Dopo la condanna di alcune testate per il caso Vendola molti oggi “l’avevano detto”
Che il garantismo, principio costituzionale, oltre che morale!, identificabile nel precetto contenuto nell’ art. 27 C. “…L’imputato non è considerato colpevole sino alla condanna definitiva” (si badi bene: si parla di imputato non di indagato!), sia spesso soggetto a improbabili interpretazioni che passano dalle larghe maglie dei propri filtri culturali, è un dato ormai acquisito.
Siamo ormai abituati a repentini cambi di valutazione in funzione degli interessi di parte.

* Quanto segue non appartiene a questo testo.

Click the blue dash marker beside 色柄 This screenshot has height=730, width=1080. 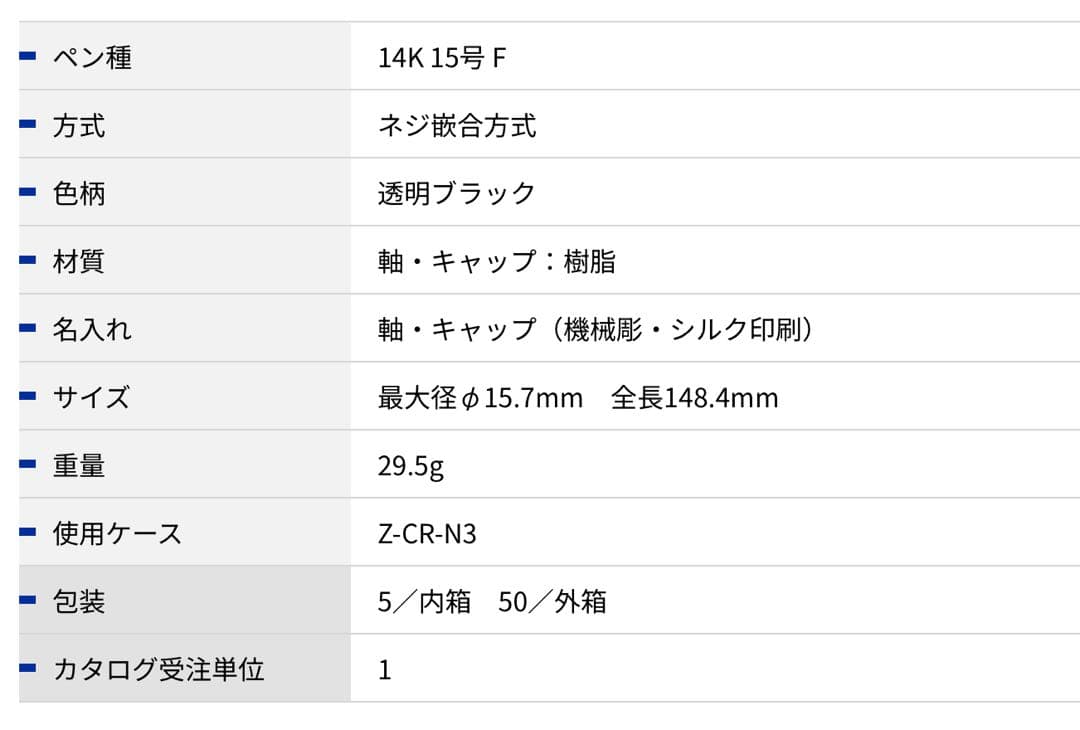click(x=28, y=192)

Si è garantisti a fasi alterne o con intensità diversa, quando garantisti invece lo si è, sempre e senza gradualità.
In questi giorni assistiamo ad una forma nuova di garantismo quella ” a posteriori”. L’occasione è data dalla condanna di alcune testate giornalistiche che avrebbero strumentalizzato una intercettazione dell’allora governatore di Puglia Nichi Vendola.
Senza generalizzare ovviamente; c’è chi, soprattutto colleghi di partito, lo ha sempre difeso. Ma c’è anche chi scopre solo oggi di essere stato sempre convinto del più che limpido comportamento di Vendola. Le sentenze, si sa, non si commentano, e se le testate sono state condannate evidentemente la verità giudiziale dice che c’è stata strumentalizzazione. Ma si tratta di sentenze che giudicano il reato di diffamazione perché si era impropriamente collegato la risata di Vendola alle morti di cancro. Oggettivamente difficile da credere. La risata era invece certamente riferita al modo con cui il responsabile delle relazioni esterne di Riva, con “scatto felino”, aveva sottratto il microfono ad un collega che provava a fare una domanda. Ognuno è libero di ridere di ciò che vuole come ognuno è libero di formarsi delle opinioni e anche di esprimere valutazioni di natura morale.
Siamo convinti che in futuro si ripeteranno casi analoghi. In particolare per il processo “Ambiente Svenduto” potrebbero ripetersi simili circostanze. A carico di alcuni, allora solo indagati, si è scatenata come sempre la gogna mediatica.
C’è chi ha pagato duramente provvedimenti particolarmente “severi”; chi si è visto stroncare la carriera politica. Abbiamo motivo di credere che alla fine la conclusione del processo riserverà più di qualche sorpresa.
Allora più che segnalare oggi il proprio “io ho sempre pensato che..” sarebbe più utile mantenere sempre un comportamento più sereno; i giornalisti sono giustamente sottoposti ad una rigida disciplina, ad un codice deontologico e a norme stringenti. Ma molto spesso rispondono, che sia giusto o meno, alle attese dell’opinione pubblica, quella per intenderci che riempie le pagine dei social in totale e troppo spesso impunita libertà.